In fact, Medicare law authorizes up to 28 to 35 hours a week of home health aide (personal hands-on care) and nursing services combined. 42 USC 1395(m)(1)-(4). While personal hands-on care does include bathing, it also includes dressing, grooming, feeding, toileting, and other key services to help an individual remain healthy and safe at home. 42 CFR 409.45(b)(1)(i)-(v).

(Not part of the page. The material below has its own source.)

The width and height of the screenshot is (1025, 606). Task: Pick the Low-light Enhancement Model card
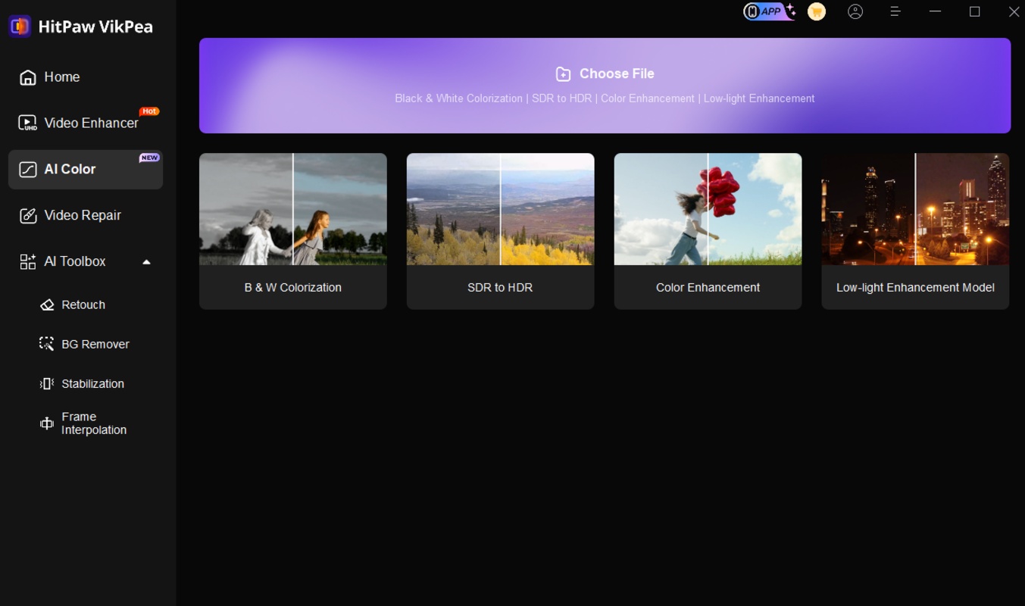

This level of home health aide personal care used to be available. The Center helped many clients remain at home because these services were in place, but now such care is almost never obtainable. Statistics demonstrate this point. In 2018 MedPAC reported that home health aide visits per 60-day episode of home care declined by 87% from 1998 to 2016, from an average of 13.4 visits per episode to 1.8 visits. As a percent of total visits from 1997 to 2016, home health aides declined from 48% of total services to 10%. (MedPAC Report to Congress, p. 246, March 2018.)
The real, personal, impact of this reduced access to home health aides has recently been made clear in a Kaiser Health News article, (Judith Graham, Seniors Aging In Place Turn To Devices And Helpers, But Unmet Needs Are Common, 2/14/2019). The article includes striking findings about the unmet needs of vulnerable Americans struggling to live at home with little or no help. For example:
  • “About 25 million Americans who are aging in place rely on help from other people and devices such as canes, raised toilets or shower seats to perform essential daily activities, according to a new study documenting how older adults adapt to their changing physical abilities.”

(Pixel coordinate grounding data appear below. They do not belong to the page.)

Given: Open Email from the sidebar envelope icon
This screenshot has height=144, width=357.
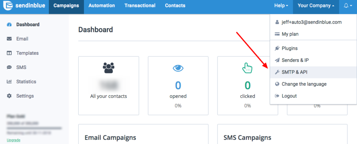Looking at the screenshot, I should click(x=9, y=39).
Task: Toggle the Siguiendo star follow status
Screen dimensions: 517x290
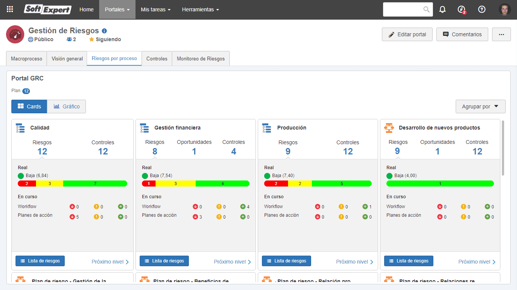Action: tap(105, 39)
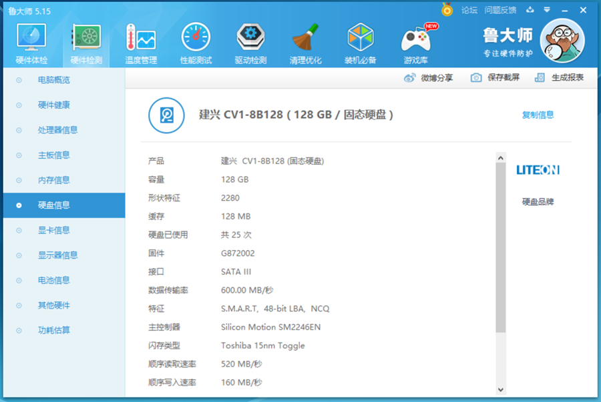Start 清理优化 cleanup optimization

(305, 42)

  • “Nearly 60 percent of seniors with seriously compromised mobility reported staying inside their homes or apartments instead of getting out of the house. Twenty-five percent said they often remained in bed. Of older adults who had significant difficulty putting on a shirt or pulling on undergarments or pants, 20 percent went without getting dressed. Of those who required assistance with toileting issues, 27.9 percent had an accident or soiled themselves.”
  • “60 percent of the seniors surveyed used at least one device, most commonly for bathing, toileting and moving around. (Twenty percent used two or more devices and 13 percent also received some kind of personal assistance.)

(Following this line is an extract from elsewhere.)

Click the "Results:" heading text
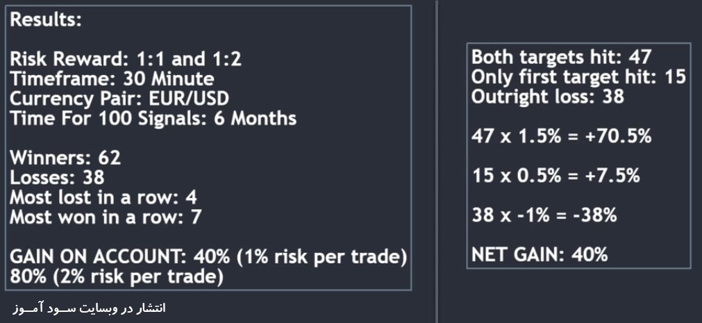The height and width of the screenshot is (323, 702). pos(46,20)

  • Five percent had difficulty with daily tasks but didn’t have help and hadn’t made other adjustments yet.”
While it isn’t clear how many of these individuals should be receiving needed help through Medicare, it is likely that far more qualify than are accessing the benefit, since the surveyed population was 65 or older and infirm. Indeed, the author states “The problem, experts note, is that Medicare doesn’t pay for most of these non-medical services, with exceptions.”
In fact, the problem is two-fold:
  1. The Medicare home health benefit is being unfairly and inaccurately articulated and administered.
    • Even the government’s information on Medicare.gov includes “personal care” in the list of what Medicare does not pay for. (https:/www.medicare.gov/coverage/home-health-services)
    • Medicare-certified home health agencies have all but stopped providing necessary, legally authorized home health aide personal care, even when patients are homebound and receiving the requisite nursing or therapy to trigger coverage.
  1. Instead of correcting this harmful misapplication of Medicare coverage for all beneficiaries, CMS issued a new policy in 2018 allowing private Medicare Advantage (MA) plans to provide personal care services for their enrollees without a homebound or skilled care requirement. (CMS Memo, Reinterpretation of “Primarily Health Related” for Supplemental Benefits, April 27, 2018.) This is ironic and unjust given the restrictive interpretation of the Medicare home health benefit in general, and the obliteration of home health aide coverage in particular.
While it remains to be seen how much this stand-alone MA personal care benefit will actually be offered and provided, it continues the trend of discriminating against the majority of beneficiaries, who are enrolled in traditional Medicare. It also adds to the myriad enticements from CMS for people to join private MA plans.
Conclusion
Congress should address this inequity as soon as possible.
  1. Hearings or other action should be taken to ensure CMS and Medicare-certified home health agencies are interpreting and administering the current home health benefit as provided by law. Individuals who are homebound, receiving skilled care, and in need of home health aide/personal hands-on care should be able to receive the full array of care authorized by law.
  2. Further, all Medicare beneficiaries, not just those enrolled in Medicare Advantage plans, should be able to receive Medicare coverage for necessary home health aide care even if they are not homebound or require skilled nursing or therapy.